Twenty-seven shots to communicate with the world. Twenty-seven ways in which to explain your identity, your community. Twenty-seven moments in time to showcase who you really are – that’s what Manarat Al Saadiyat and Sole's analogue photography competition ‘Identity and My Community’ demanded.
Local amateur photographers were tasked with taking photographs using a disposable 35mm black and white film camera to represent their identity and community.
Documentary photographers Janette Beckman and Jorge Peniche joined CONTACT HIGH exhibition curator Vikki Tobak in selecting 10 winning images.
The winners are: Raheed Allaf (Dubai); Fatma Ali (Ajman); Fatima Almaazmi (Ajman); Zeashan Ashraf (Dubai); Mark Issa (Abu Dhabi); Ron John (Sharjah); Akmaral Matkaliyeva (Abu Dhabi); Salem Alsuwaidi (Abu Dhabi); Aiham Al Subaihi (Abu Dhabi).

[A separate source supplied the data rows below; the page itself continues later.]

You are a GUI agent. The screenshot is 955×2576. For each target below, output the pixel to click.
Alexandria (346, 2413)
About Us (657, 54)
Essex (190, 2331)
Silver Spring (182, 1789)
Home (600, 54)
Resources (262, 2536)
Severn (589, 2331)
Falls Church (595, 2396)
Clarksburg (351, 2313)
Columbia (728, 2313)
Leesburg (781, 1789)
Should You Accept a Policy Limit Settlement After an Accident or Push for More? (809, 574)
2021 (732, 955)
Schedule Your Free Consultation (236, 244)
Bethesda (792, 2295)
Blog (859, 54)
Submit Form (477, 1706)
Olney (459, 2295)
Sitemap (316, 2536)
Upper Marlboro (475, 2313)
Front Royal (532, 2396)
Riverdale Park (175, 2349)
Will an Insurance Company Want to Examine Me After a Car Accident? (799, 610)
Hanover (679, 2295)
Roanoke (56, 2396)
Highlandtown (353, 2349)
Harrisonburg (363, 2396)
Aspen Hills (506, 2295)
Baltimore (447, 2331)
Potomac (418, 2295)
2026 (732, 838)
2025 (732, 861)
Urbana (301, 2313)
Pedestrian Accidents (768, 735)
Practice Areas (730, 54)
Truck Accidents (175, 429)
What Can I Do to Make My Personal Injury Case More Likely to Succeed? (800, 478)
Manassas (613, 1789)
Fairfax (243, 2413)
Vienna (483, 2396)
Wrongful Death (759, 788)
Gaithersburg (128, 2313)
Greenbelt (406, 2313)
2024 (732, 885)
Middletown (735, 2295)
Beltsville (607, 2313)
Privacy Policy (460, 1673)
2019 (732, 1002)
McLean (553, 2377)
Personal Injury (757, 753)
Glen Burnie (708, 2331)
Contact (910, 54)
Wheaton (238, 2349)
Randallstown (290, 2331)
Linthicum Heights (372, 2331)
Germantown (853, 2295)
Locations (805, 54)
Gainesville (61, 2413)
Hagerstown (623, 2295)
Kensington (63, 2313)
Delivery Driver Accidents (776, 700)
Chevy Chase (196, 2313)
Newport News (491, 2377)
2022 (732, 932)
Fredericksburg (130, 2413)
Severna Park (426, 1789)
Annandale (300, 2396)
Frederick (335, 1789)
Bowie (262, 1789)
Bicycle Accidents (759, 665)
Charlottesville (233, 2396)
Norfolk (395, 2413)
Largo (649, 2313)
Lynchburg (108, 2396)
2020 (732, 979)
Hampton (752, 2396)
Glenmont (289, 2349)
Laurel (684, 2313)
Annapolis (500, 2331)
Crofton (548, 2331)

Gulf News caught up with two of the winners - Aiham Al Subaihi and Fatma Ali – to ask about their winning entries, using analogue in a digital age an what this win really means to them. These are excerpts from the interviews.
Aiham Al Subaihi is an Emirati filmmaker based in Abu Dhabi.
What was the thought behind your winning picture?
My thoughts were to kind of split the amount of pictures I had – that is 27 in the camera - into three themes. The first would be real people, so this would be me stopping people in the middle of the road or the middle of their job and taking pictures of them. The second theme, which is what this picture fell upon, is I took my nephews and nieces and I asked them to wear traditional clothes but as well as express themselves as modern teenagers. We shot it [the photo] here, where I live, in Munera beach, that’s why you can see Etihad Arena in the back as well as the new hotel at the end of the pier. And I just wanted to get the best picture of this place with these kids who want to express themselves as Neo-Bedouins, or Modern Bedoins. The third section was to recreate people how I see them. For example, I have an Emirati friend who owns four dogs and has a daughter, so I got him in his neighbourhood walking his dogs just to reflect on what kind of characteristic I see this person has.
What drew you to this competition?
Honestly what draws me to this competition is the fact that I wasn’t able to edit it because I’m not a professional photographer so I take pictures and then I rework them to make them something better. I like the fact that it was a very raw experience in the sense that what I photographed was what I have – this is what made me take up the competition as a filmmaker and not as a photographer.
It was a learning experience – some photos were very dark. I have not used analogue for a couple of decades. It was exciting that I had to wait for a period of time to get the photos that I have. And I have to be honest – a lot of the pictures came out just black because I had messed up with the lighting and aperture.
Finally, what does this win mean to you?
This win branches out a different crowd of people that I can reach out to as an artist and being a part of CONTACT HIGH… it’s an absolute honour to be recognised, for the art to be recognised even with judges worldwide.
Fatma Ali is a 24-year-old junior architect with a penchant for photography.
What inspired your winning shots?
I wanted to show how we view the world and ourselves through these shots.
How did you go about setting up the photographs.
To link my photographs and artworks to my identity and culture, my house is the answer to this set-up. It shows the set-up which people – and I – considered private. The people that are in the photos are my family. [The pictures also show] the customs, the dresses and environmental behavior in general.
What was shooting in analogue like?
While I like both [digital and analogue photography], this was my first time trying analogue photos and of course there’s a huge difference between both digital and analogue, like how you capture the images. In the analogue camera, the film is the most sensitive part. It needs more effort than digital photography, which is also considered real and true and natural. Analogue was fun – the idea of waiting for something makes it more exciting. I was thrilled to wait and see the results of the pictures that I had taken.
What does this win mean to you?
Nowadays, to make a positive impact in a digital era, visual contact is vital. So many types of visual content are available – I think it’s essential to find out what kind of digital content makes the most impact in our culture. I consider myself a visual learner – I believe my photography is considered positive impact to the digital world – they [viewers] get to learn about our society, our cultural image, which I decided to show. By winning I believe that I have exceeded the part of translating my photography…people are finally understanding me.
Don’t miss it!
The winning images of the ‘Identity and My Community’ competition are on display at Manarat Al Saadiyat in Abu Dhabi and can be viewed daily from 10am - 8pm. Tickets are Dh30.